Efficiently managing large numbers of references for reviews – some tips

Tips on how to efficiently manage large numbers of references for reviews



By Aaron Tay, Lead, Data Services

Doing systematic reviews, thematic reviews and review papers in general is getting popular beyond the usual disciplines of Medicine, Psychology and Education.

For example, in the business disciplines we see the following paper aims to “develop a rigorous review protocol ...that researchers can rely upon to guide and justify decisions in systematic literature reviews” published in the International Journal of Consumer Studies. Another similar paper is - The art of crafting a systematic literature review in entrepreneurship research and there is even guidance on doing meta-analysis in marketing domains.

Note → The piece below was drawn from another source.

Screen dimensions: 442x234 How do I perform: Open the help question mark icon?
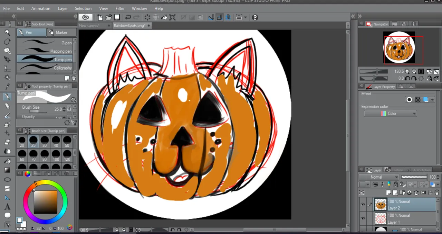[255, 17]
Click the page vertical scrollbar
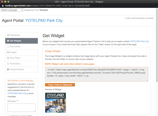 [157, 45]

Even if you are not interested in doing systematic reviews and meta-analysis, you might still be doing thematic reviews, conceptual review papers and just review papers in general in the field of business. Similarly, there has been quite a bit of guidance on writing such reviews in areas from International Business, Management Studies, Marketing and more (see shared Zotero Library). 

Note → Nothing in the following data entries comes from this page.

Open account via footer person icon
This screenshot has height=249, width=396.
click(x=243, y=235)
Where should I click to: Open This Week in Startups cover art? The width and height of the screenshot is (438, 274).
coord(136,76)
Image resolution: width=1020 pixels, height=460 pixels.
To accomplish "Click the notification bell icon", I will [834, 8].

However, while such articles give much guidance on the principles and higher aspects of doing searching, screening, and selection, you may run into more practical issues. We can help with that!

For example, how do you check and add in missing DOIs for a large set of papers? Or how do you extract and convert references from plain text to RIS/BibTex format (a standard format for lists of bibliography items used by reference managers)? Finally, what is the fastest way to download the PDFs of a given set of papers with DOIs (Digital Object Identifier) in as few clicks as possible? Obviously, all of these can be checked manually, but when doing a review or systematic review, you can be dealing with hundreds to thousands of such records. How can you do this in bulk and be efficient as possible to save time?

Converting plain-text/references created by hand into RIS/BibTeX

When doing reviews, you are typically dealing with large numbers of references and papers. While you can manage them in Word or Excel spreadsheets, it is advisable to manage them in RIS or BibTeX formats.

As you may be aware, when dealing with bibliographic data these are the formats of choice and they are well supported by most reference managers like EndNote, Zotero or Mendeley. As you will see later, converting your collection of papers into such formats is critical because it makes it easy to use other tools do bulk extraction, cleaning, and manipulation of the data.

For example, you will often need to do deduplication of references and having them in RIS/BibTeX means you can import them all into a reference manager like Zotero or Mendeley and make use of their dedupe functions. While databases and academic search engines (e.g. Google Scholar) support exporting RIS/BibTeX formats, what if you only have the references in plain text?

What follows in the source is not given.